BEGIN RAW RECORDS
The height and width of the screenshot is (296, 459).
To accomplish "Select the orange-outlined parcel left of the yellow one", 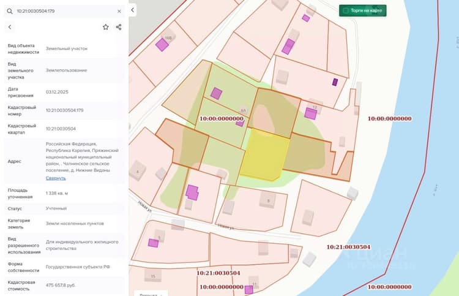I will pos(182,145).
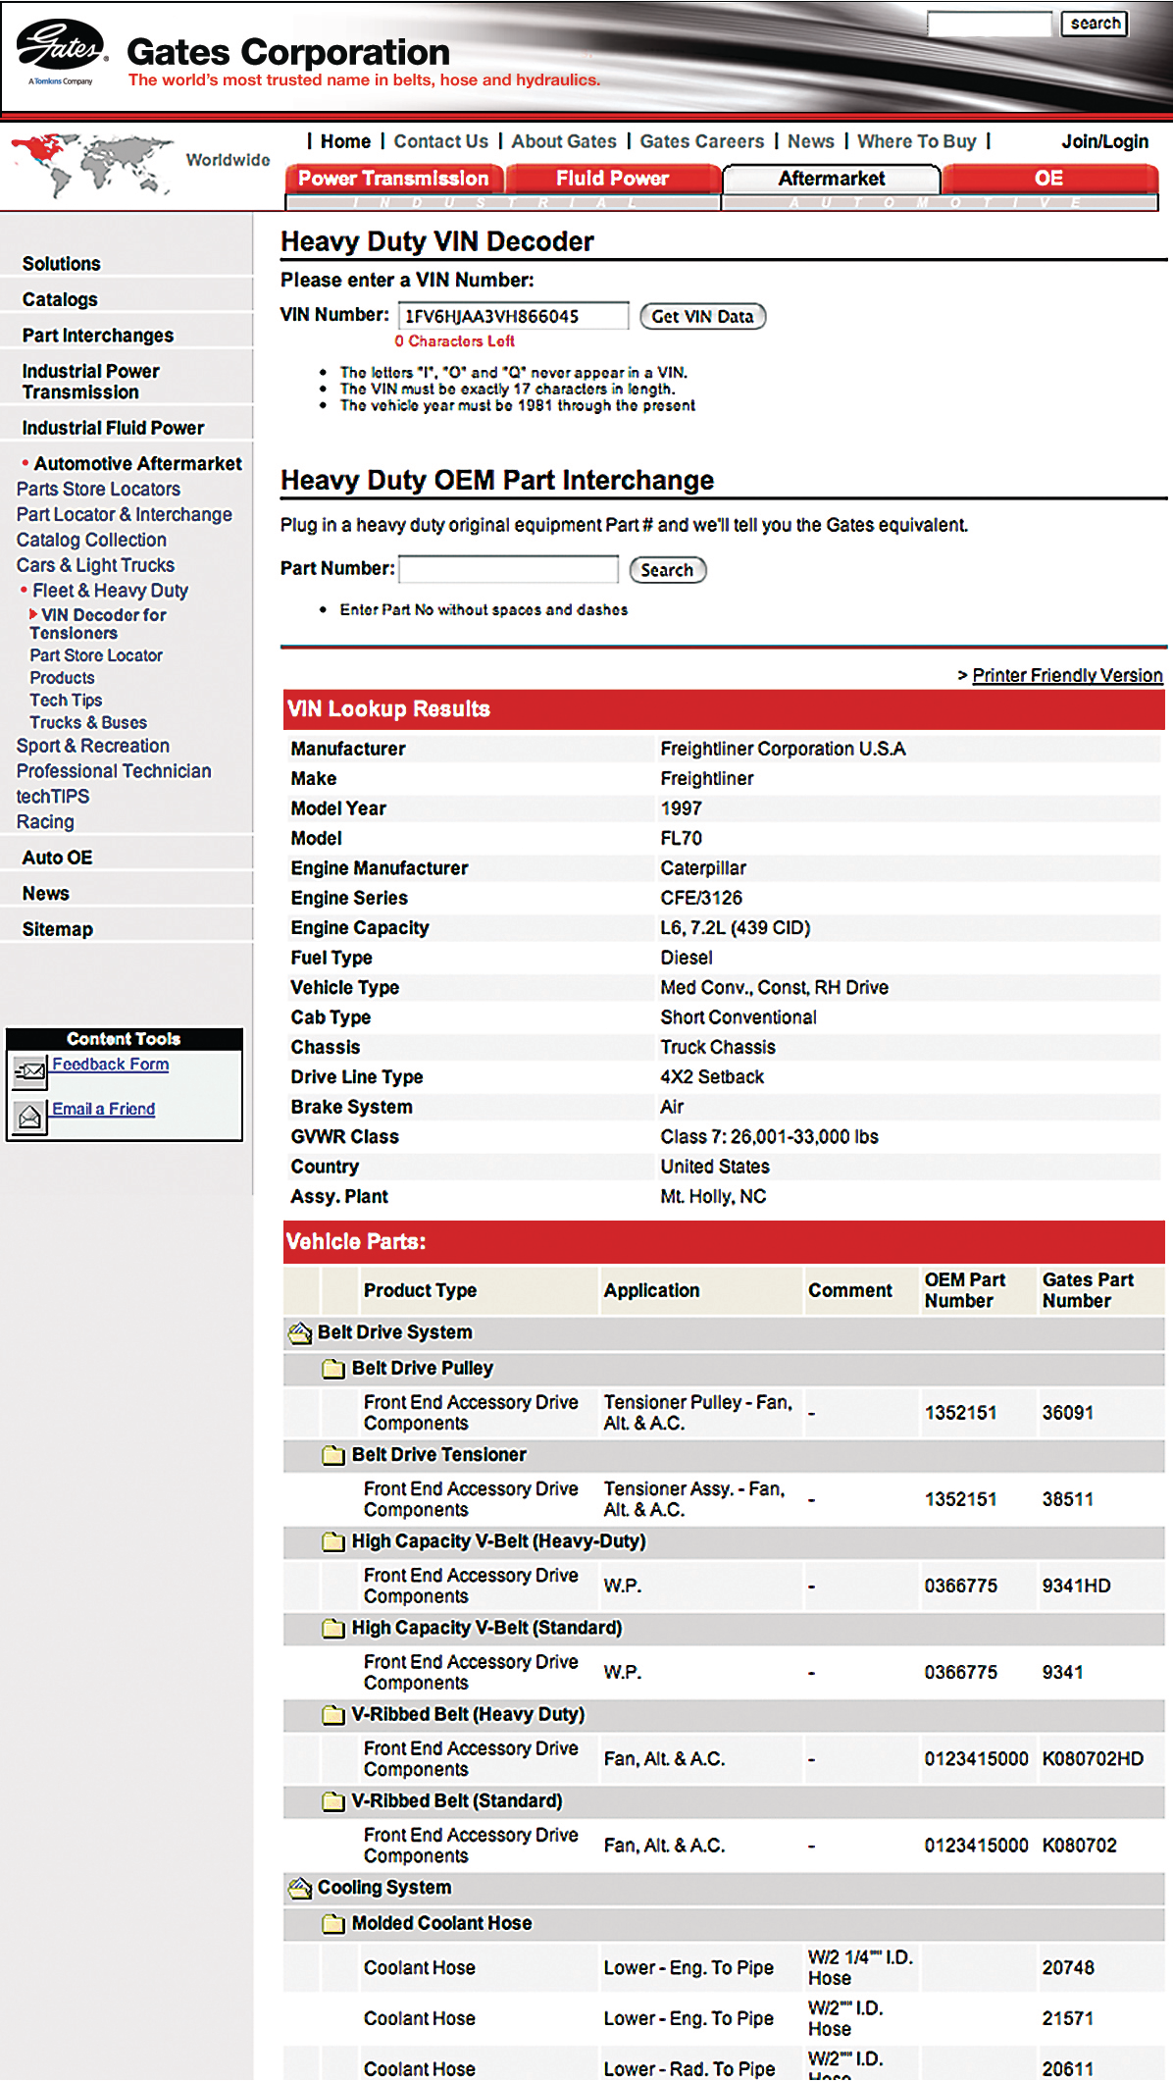Open the Fluid Power tab

(612, 179)
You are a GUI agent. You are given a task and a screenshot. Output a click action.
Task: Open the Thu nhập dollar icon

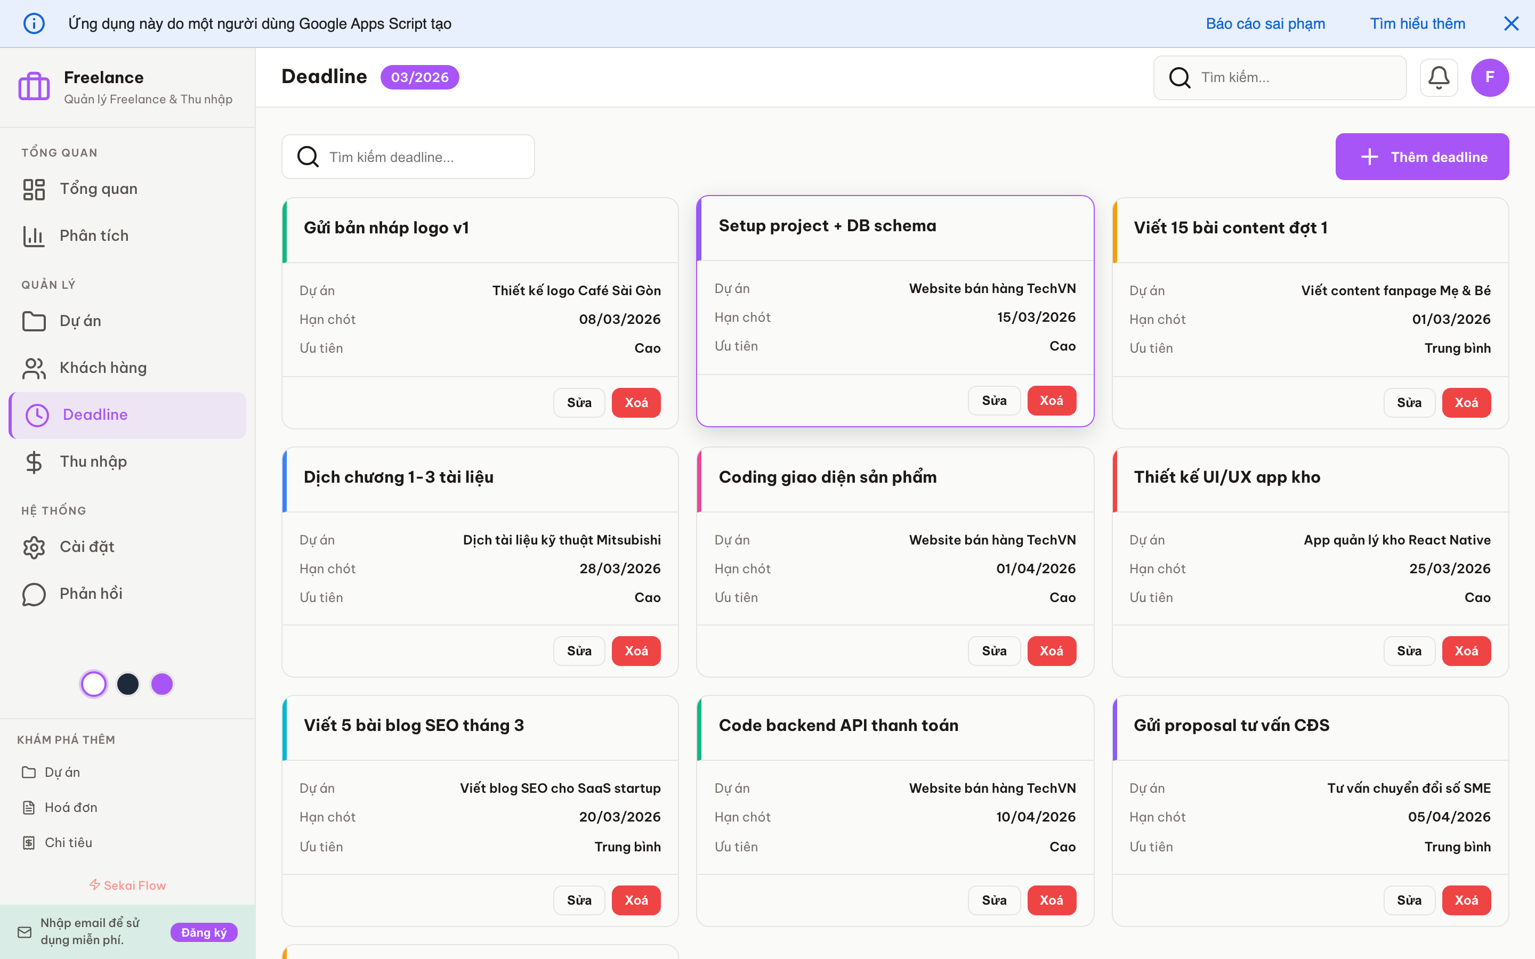coord(34,461)
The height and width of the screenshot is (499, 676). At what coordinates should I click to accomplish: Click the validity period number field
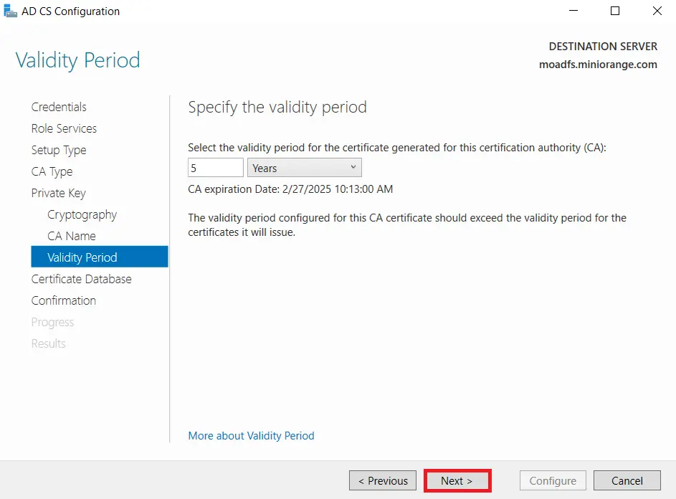pos(215,167)
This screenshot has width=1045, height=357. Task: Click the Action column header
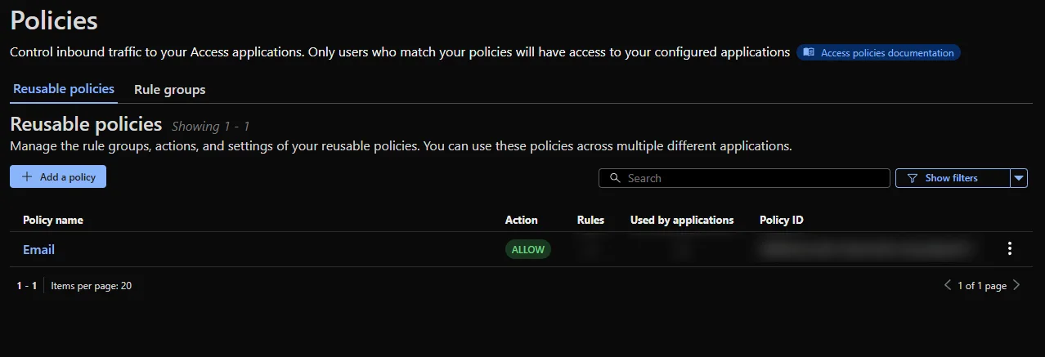[521, 220]
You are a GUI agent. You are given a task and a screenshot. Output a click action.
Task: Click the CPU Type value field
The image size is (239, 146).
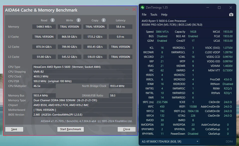coord(83,67)
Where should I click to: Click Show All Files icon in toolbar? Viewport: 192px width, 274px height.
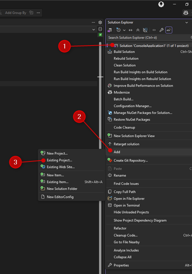[145, 30]
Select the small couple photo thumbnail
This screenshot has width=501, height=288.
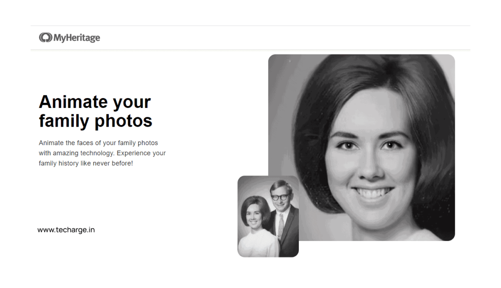pyautogui.click(x=268, y=216)
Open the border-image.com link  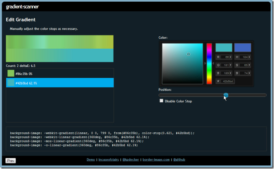point(155,159)
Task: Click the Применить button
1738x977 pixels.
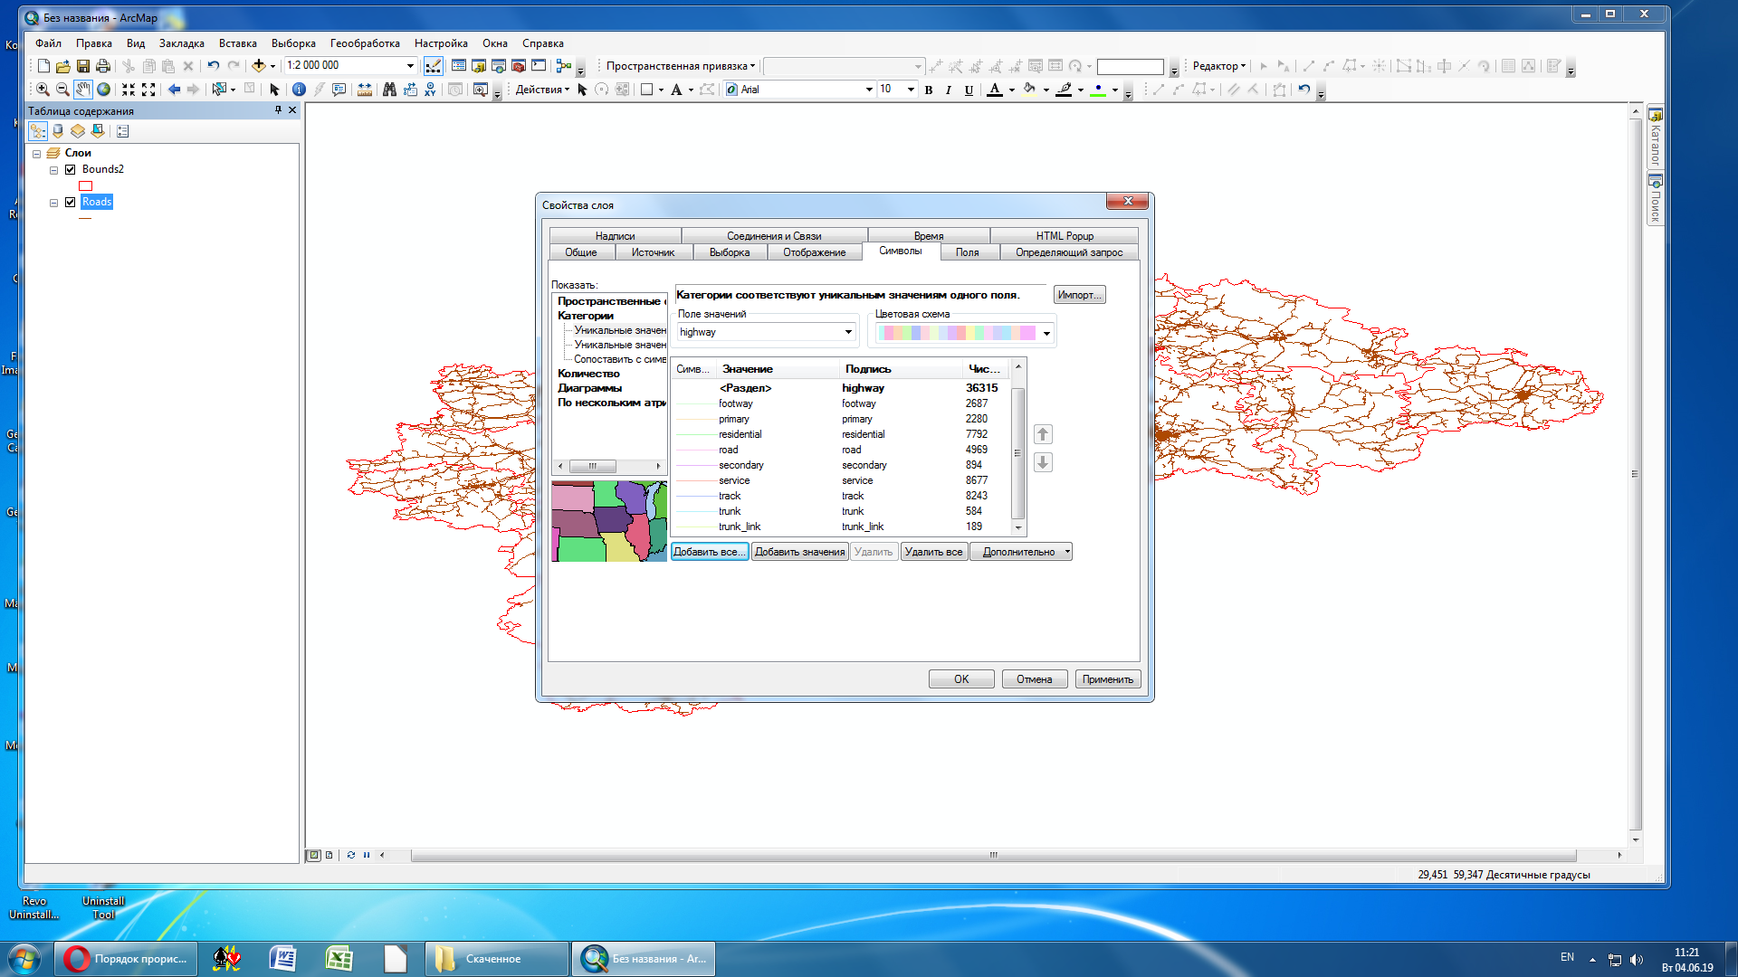Action: tap(1107, 679)
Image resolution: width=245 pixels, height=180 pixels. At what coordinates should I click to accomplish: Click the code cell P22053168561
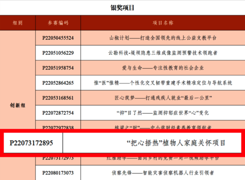(x=58, y=98)
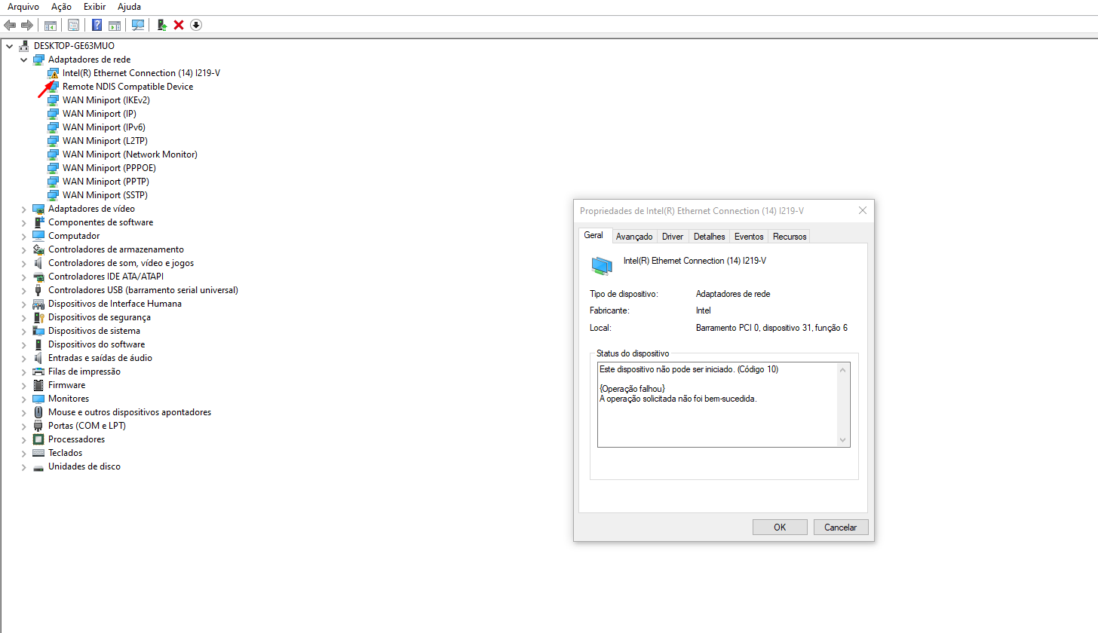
END RAW RECORDS
WRITTEN EXERCISE
Copy out the items from the line containing "This screenshot has width=1045, height=357." through the line containing "coord(83,67)", including both of those lines, and leave the pictures out.

ANSWER TO THIS EXERCISE
This screenshot has width=1045, height=357. Task: Click the Action column header
[521, 220]
You are a GUI agent. You are given a task and a screenshot. Output a click action.
Task: Click the CPU Type value field
The image size is (239, 146).
coord(83,67)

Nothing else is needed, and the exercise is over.